Except for B-line all the main line terminations in dystrophic cases significantly differed from the controls [Table - 4]. The differences are apparently the result of low frequency of D-line terminating at 9th and 11th positions, low frequency of C-lines terminating at 7th and 9th positions and high frequency at 5th position and high frequency of A-lines terminating at 4th and low frequency at 5th position on palms of the patients when compared to controls. Between familial and isolated cases C and A lines showed significant differences x3-36.22 with P<0.01 and 8.10 with P<0,05. Studies on the main line polymorphisms are confined mostly to populations and very few attempts have been made to examine their role and association with common diseases. The significant associations of main line terminations as found with corneal dystrophy underlines their possible association with other diseases.

Though it is difficult to provide explanation per se for the increase in whorls and incidence of palmar patterns in corneal dystrophy patients, certain pleiotropic mechanisms are likely to be involved in the association.

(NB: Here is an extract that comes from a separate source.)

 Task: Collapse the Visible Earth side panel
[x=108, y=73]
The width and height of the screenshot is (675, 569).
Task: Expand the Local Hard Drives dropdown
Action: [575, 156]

Further studies on these aspects in different dystrophic conditions and other eye diseases is worth pursuing.

Summary

The study of palm prints of 34 cases with corneal dystrophy showed a significant increase in whorl and decrease in ulnar loop patterns as compared to controls. The patterns occurred with high frequencies on thenar, a-b, b-c and c-d regions and with low frequency on hypothenar region. No significant variations were observed in the mean finger and interdigital ridge counts and atd angles. All the main line terminations except for B showed significant differences as compared to controls. Between familial and isolated cases C and A lines revealed significant variations.

Acknowledgements

The authors are thankful to Professor O.S. Reddi, former Head, Department of Genetics, Osmania University and Dr. P. Siva Reddi, Director and Dr. C.S. Sharma, Superintendent, Sarojini Devi Eye Hospital and Institute of Ophthalmology, Hyderabad, for providing the required facilities during the course of the study.

References

1.	Holt, S.B , 1968, The genetics of dermal ridges. Charles Thomas Publishers, Illinois, U.S.A.
2.	Schauman, B., and Alter, M., 1976, Dermatoglyphics in medical disorders. Springer-Verlag. New York.
3.	Francois, J., Matton-Van, M.T., Debie, Leu Ven, S., 1969 J. Genet. Human. 17: 367.
4.	Vidal, O.R., Darnel, A. and Furies, J.C., 1969, J. Genet Hun., 17: 19.
5.	Murty, J.S , 1973, East. Arch. Ophthalmol., 1:17,
6.	Jain, C., 1974, Dermatoglyphics in some of the eye diseases. M.Sc. dissertation, Osmania University, India.
7.	Kumudini, M., 1975, A study of genetic factors in strabismus and corneal dystrophy. M Sc. dissertation, Osmania University, India.
8.	Cummins, H., and Midlo, C., 1943, Finger prints palms and soles, The Blackiston Company, Philadelphia.
9.	Chandra. R K., 1969, Hum. Hered , 19:540.
10.	Gibs. R.C. and Warburton, D., 1968, J. Invest. Dermatol. 51: 259.
11.	Cascos, A.S., 1964, Brit. Heart. J., 26: 524.
12.	Puri, R.K., Indira Narayan, Balakrishnan, S., 1971. Proc. Xth National Conference of Indian Academy of Pediatrics.
13.	Annapurna, V., Ahuja, Y.R., Reddi, G.D. Shankar Rao, V. and Niranjan Rao, P., 1978, Hum, Hered.. 28, 72.